If the microdata to be anonymized is based on a sample, the data will incur a sampling error. Also other errors may be present in the data, such as nonresponse error.

Note

The methods discussed here only measure the information loss caused by the anonymization process relative to the original sample data and do not attempt to measure the error caused by other sources.

Ideally, the information loss is evaluated with respect to the needs and uses of the end users of the microdata. However, different end users of anonymized data may have very diverse uses for the released data and it might not be possible to collect an exhaustive list of these uses. Even if many uses can be identified, the characteristics in the data needed for these uses can be contradictory (e.g., one user needs a detailed geographical level whereas another is interested in a detailed age structure and does not need a detailed geographical structure). Nevertheless, as pointed out earlier, only one anonymized dataset can be released for each dataset and every type of release to avoid unintended disclosure. Releasing multiple anonymized datasets for different purposes may lead to unintended disclosure. [1] Therefore, it is not possible to anonymize and release a file tailored to each user’s needs.

Since collecting and taking into account all data uses is often impossible, we also look at general (or generic) information loss measures besides user- and data-specific information loss measures. These measures do not take into account the specific data use, but can be used as guiding measures for information loss and evaluating whether a dataset is still analytically valid after anonymization. The main idea for such measures is to compare records between the original and treated datasets and compare statistics computed from both datasets (HDFG12). Examples of such measures are the number of suppressions, number of changed values, changes in contingency tables and changes in mean and covariance matrices.

Many of the SDC methods discussed earlier are parametric, in the sense that their outcome depends on parameters chosen by the user. Examples are the cluster size for microaggregation (see the Section Microaggregation) or the importance vector in local suppression (see the Section Local suppression). Data utility and information loss measures are useful for choosing these parameters by comparing the impact of different parameters on the information loss. Fig. 13 illustrates this by showing the trade-off between the disclosure risk and data utility of a hypothetical dataset. The triangle represents the original data with full utility and a certain level of disclosure risk, which is too high for disclosure. The square represents no release of microdata. Although there is no risk of disclosure, there is also no utility from the data for users since no data is released. The points in between represent the result of applying different SDC methods with different parameter specifications. We would select the SDC method corresponding to the point, which maximizes the utility, while keeping disclosure risk at an acceptable level.

_images/image11.png

Fig. 13 The trade-off between risk and utility in a hypothetical dataset

In the following sections, we first propose general utility measures independent of data use, and later present an example of a specific measure useful to measure information loss with respect to specific data uses. Finally, we show how to visualize changes in the data caused by anonymization and discuss the selection of utility measures for a particular dataset.

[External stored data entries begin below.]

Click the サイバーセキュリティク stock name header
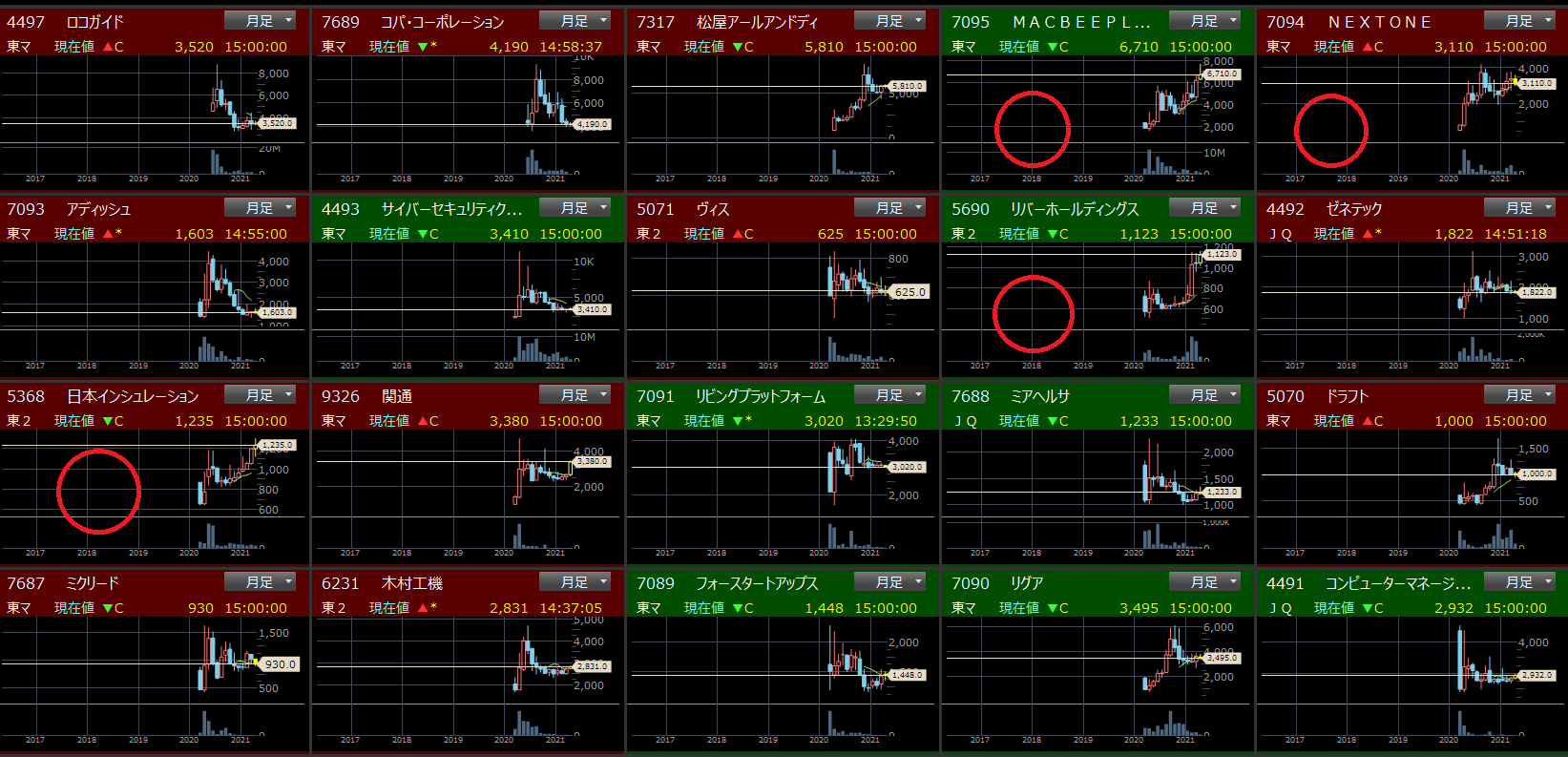Screen dimensions: 1568x757 point(451,209)
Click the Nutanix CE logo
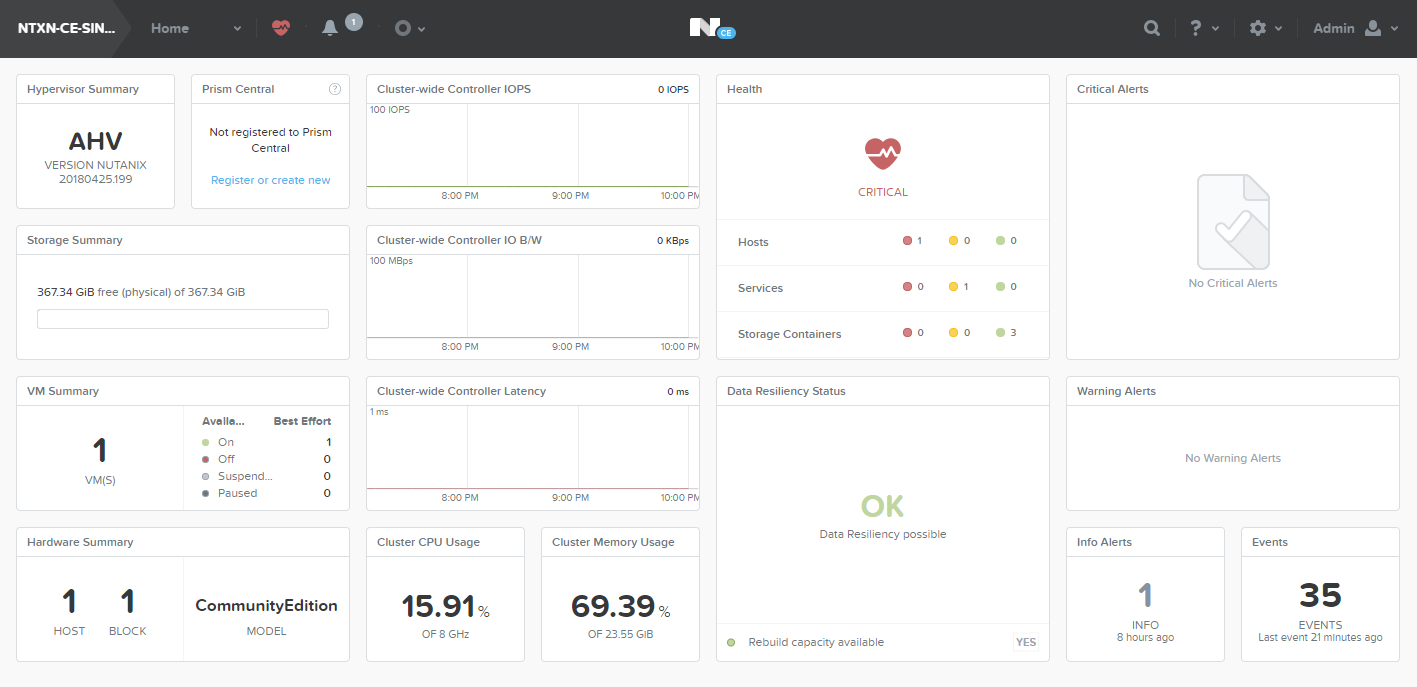The image size is (1417, 687). pyautogui.click(x=712, y=28)
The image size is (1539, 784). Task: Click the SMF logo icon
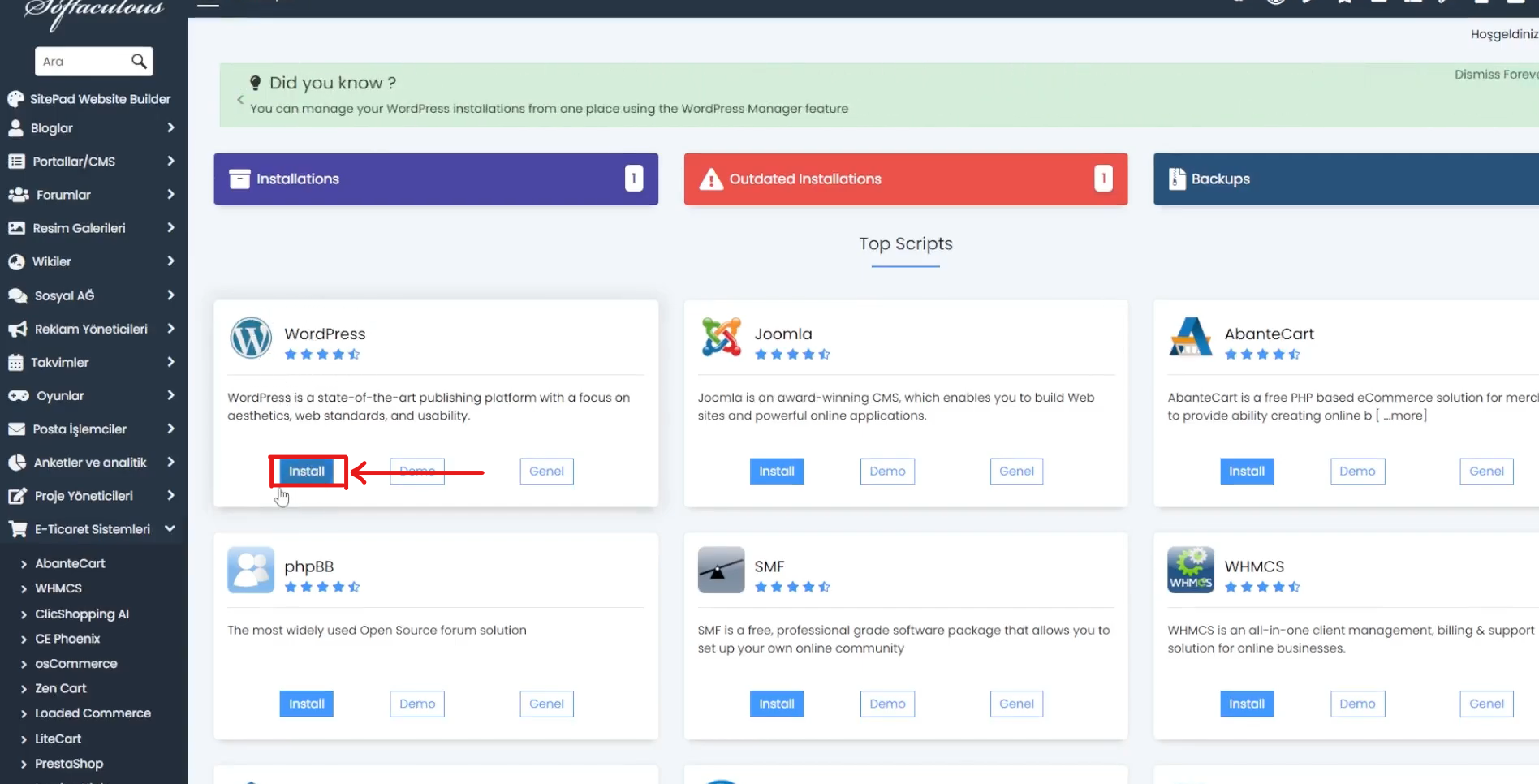click(x=721, y=570)
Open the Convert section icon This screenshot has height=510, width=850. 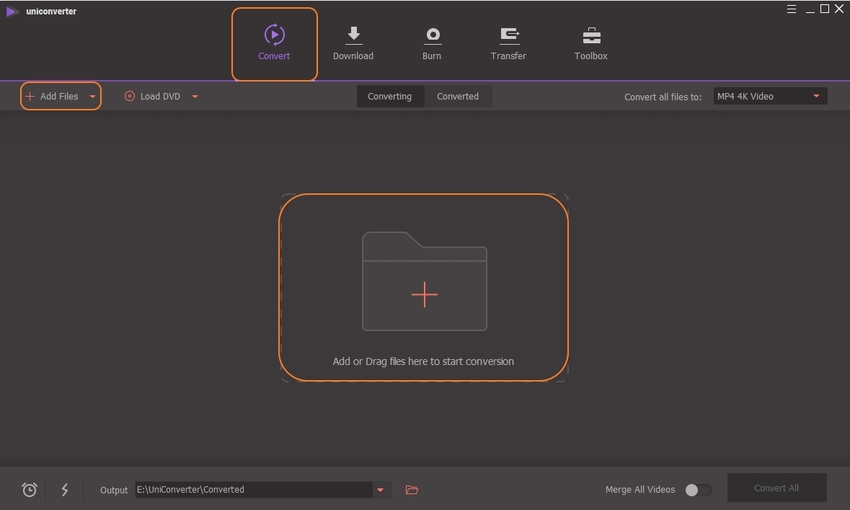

General utility measures for continuous and categorical variables

General or generic measures of information loss can be divided into those comparing the actual values of the raw and anonymized data, and those comparing statistics from both datasets. All measures are a posteriori, since they measure utility after anonymization and require both the data before and after the anonymization process. General utility measures are different for categorical and continuous variables.

General utility measures for categorical variables

Number of missing values

An informative measure is to compare the number of missing values in the data. Missing values are often introduced after suppression and more suppressions indicate a higher degree of information loss. More generally, it is possible to count and compare the number of missing values in the original data and the treated data. This can be useful to see the proportional increase in the number of missing values. Missing values can also have other sources, such as nonresponse.

Number of records changed

Another useful statistic is the number of records changed per variable. The number of records changed gives a good indication of the impact of the anonymization methods on the data.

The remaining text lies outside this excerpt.